URI for Mobile App	`/auth/v1/otp/generate`
URI for Web App	`/auth/v1/web/otp/generate`
Rate Limited	Demo and testing clusters: 1000 requests per minute per API key. Other organisations: The rate limit is brand-specific.
Authentication	Not required
HTTP Method	POST
Batch Support	Yes

Request URL

For mobile application:

http:{ae-host}/auth/v1/otp/generate

For web application:

http:{ae-host}/auth/v1/web/otp/generate

Request Body Parameters

curl --location 'https://eu.api.capillarytech.com/auth/v1/otp/generate' \
--header 'Accept: application/json' \
--header 'Content-Type: application/json' \
--header 'accept: application/json' \
--header 'Cookie: _cfuvid=omyxxTL4JKRyz4yJ6akXXwAQb4MsROzdNed9SczptHs-1760004859086-0.0.1.1-604800000' \
--data '{
    "identifierType": "MOBILE",
    "identifierValue": "919999999993",
    "brand": "DocDemo",
    "deviceId": "123456785",
    "sessionId": "P-7df5e433-17bb-4f02-9ce0-7420ba69c7b4"
}'

curl --location 'https://eu.api.capillarytech.com/auth/v1/web/otp/generate' \
--header 'Accept: application/json' \
--header 'Content-Type: application/json' \
--header 'accept: application/json' \
--header 'Cookie: _cfuvid=omyxxTL4JKRyz4yJ6akXXwAQb4MsROzdNed9SczptHs-1760004859086-0.0.1.1-604800000' \
--data-raw '{
    "identifierType": "EMAIL",
    "identifierValue": "captest@gmail.com",
    "brand": "DocDemo",
    "sessionId": "P-e766af2a-f676-489e-9b24-8571f7af057b"
}'

Parameter	Datatype	Description
identifierType*	enum	Identifier used for authentication. Values: MOBILE, EMAIL, USERNAME.
identifierValue*	string	Value of the specified identifierType. For example, if identifierType is MOBILE, the identifierValue is mobile number. If you want to send the OTP to WhatsApp or Zalo, you need to raise a JIRA ticket to the sustenance team to define the related configurations and configure the templates.
deviceId**	string	Unique ID of the device from which the customer has generated the token. Required for mobile app.
brand*	string	Name of the brand or org for which authentication needs to be verified.
sessionId*	string	Session ID generated through the v1/token/generate API.
hash	string	Hash value generated by the mobile application to encrypt the payload.

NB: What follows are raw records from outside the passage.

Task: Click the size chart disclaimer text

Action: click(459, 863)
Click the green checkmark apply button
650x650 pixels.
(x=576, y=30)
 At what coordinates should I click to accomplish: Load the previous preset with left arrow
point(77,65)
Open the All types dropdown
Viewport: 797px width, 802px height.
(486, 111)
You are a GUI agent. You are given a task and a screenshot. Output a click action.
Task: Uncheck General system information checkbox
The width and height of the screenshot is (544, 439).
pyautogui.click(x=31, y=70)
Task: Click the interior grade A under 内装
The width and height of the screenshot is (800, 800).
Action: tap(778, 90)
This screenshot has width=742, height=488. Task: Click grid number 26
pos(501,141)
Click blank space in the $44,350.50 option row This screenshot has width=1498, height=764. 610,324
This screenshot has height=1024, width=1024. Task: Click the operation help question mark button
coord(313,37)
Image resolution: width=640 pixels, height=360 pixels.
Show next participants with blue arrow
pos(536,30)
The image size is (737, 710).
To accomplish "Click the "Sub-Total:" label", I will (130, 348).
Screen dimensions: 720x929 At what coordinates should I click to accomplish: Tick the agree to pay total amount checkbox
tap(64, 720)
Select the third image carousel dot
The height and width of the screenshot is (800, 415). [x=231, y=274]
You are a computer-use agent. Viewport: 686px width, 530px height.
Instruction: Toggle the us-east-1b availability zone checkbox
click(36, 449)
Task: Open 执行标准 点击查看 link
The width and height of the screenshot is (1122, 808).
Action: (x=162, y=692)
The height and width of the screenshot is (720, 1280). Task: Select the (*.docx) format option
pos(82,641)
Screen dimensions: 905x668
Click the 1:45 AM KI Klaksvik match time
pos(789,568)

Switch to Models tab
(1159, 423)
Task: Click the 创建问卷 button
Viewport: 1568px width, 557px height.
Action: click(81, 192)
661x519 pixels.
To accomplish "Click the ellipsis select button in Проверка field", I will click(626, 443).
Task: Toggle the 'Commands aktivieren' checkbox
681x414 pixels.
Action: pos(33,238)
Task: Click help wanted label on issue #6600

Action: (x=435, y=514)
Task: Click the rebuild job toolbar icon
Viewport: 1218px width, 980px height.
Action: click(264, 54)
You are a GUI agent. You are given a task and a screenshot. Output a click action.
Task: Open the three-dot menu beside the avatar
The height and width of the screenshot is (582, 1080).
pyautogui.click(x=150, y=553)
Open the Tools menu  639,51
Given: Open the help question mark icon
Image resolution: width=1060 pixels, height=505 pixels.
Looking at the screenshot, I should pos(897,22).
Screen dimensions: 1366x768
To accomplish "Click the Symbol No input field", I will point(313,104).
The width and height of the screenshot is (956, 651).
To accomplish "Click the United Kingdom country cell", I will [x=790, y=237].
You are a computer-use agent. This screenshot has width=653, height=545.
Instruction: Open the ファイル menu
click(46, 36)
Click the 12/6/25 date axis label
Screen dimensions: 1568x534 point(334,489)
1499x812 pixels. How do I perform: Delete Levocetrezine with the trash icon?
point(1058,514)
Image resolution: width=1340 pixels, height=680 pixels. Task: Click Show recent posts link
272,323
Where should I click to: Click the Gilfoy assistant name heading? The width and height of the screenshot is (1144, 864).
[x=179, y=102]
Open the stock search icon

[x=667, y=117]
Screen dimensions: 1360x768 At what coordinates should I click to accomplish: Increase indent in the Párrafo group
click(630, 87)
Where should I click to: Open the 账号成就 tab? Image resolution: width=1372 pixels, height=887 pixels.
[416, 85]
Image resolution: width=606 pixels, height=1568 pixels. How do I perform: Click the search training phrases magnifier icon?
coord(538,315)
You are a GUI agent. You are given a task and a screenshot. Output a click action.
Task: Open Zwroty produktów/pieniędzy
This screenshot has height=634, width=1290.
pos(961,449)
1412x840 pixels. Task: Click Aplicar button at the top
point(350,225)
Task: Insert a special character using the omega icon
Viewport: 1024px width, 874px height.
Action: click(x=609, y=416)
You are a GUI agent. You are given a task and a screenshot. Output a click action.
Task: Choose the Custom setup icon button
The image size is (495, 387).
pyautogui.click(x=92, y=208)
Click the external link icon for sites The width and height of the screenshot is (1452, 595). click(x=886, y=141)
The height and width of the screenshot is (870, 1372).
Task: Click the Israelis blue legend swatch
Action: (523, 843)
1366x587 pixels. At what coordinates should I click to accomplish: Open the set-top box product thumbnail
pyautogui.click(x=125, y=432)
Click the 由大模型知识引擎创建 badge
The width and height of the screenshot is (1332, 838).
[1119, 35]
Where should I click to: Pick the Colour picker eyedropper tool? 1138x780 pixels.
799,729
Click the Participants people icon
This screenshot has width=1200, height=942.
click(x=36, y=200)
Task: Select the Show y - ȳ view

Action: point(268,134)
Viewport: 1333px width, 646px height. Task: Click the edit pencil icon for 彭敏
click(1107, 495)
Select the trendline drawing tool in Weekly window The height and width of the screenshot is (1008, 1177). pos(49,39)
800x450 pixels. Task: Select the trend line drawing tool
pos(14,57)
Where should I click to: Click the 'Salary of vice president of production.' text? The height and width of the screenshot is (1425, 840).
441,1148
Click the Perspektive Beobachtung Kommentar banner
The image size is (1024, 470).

The server-side validation is performed by matching this hash value. For information, refer to Enable API encryption. Note: This parameter is mandatory if the API payload encryption configurations are enabled and is not applicable if the API payload encryption is not enabled.

Parameters marked with * are mandatory, and the parameter with ** is required for the mobile app.

Error

Error	Solution
5004 - Response tampered	Payload encryption is enabled, and the defined time for the hash value is expired.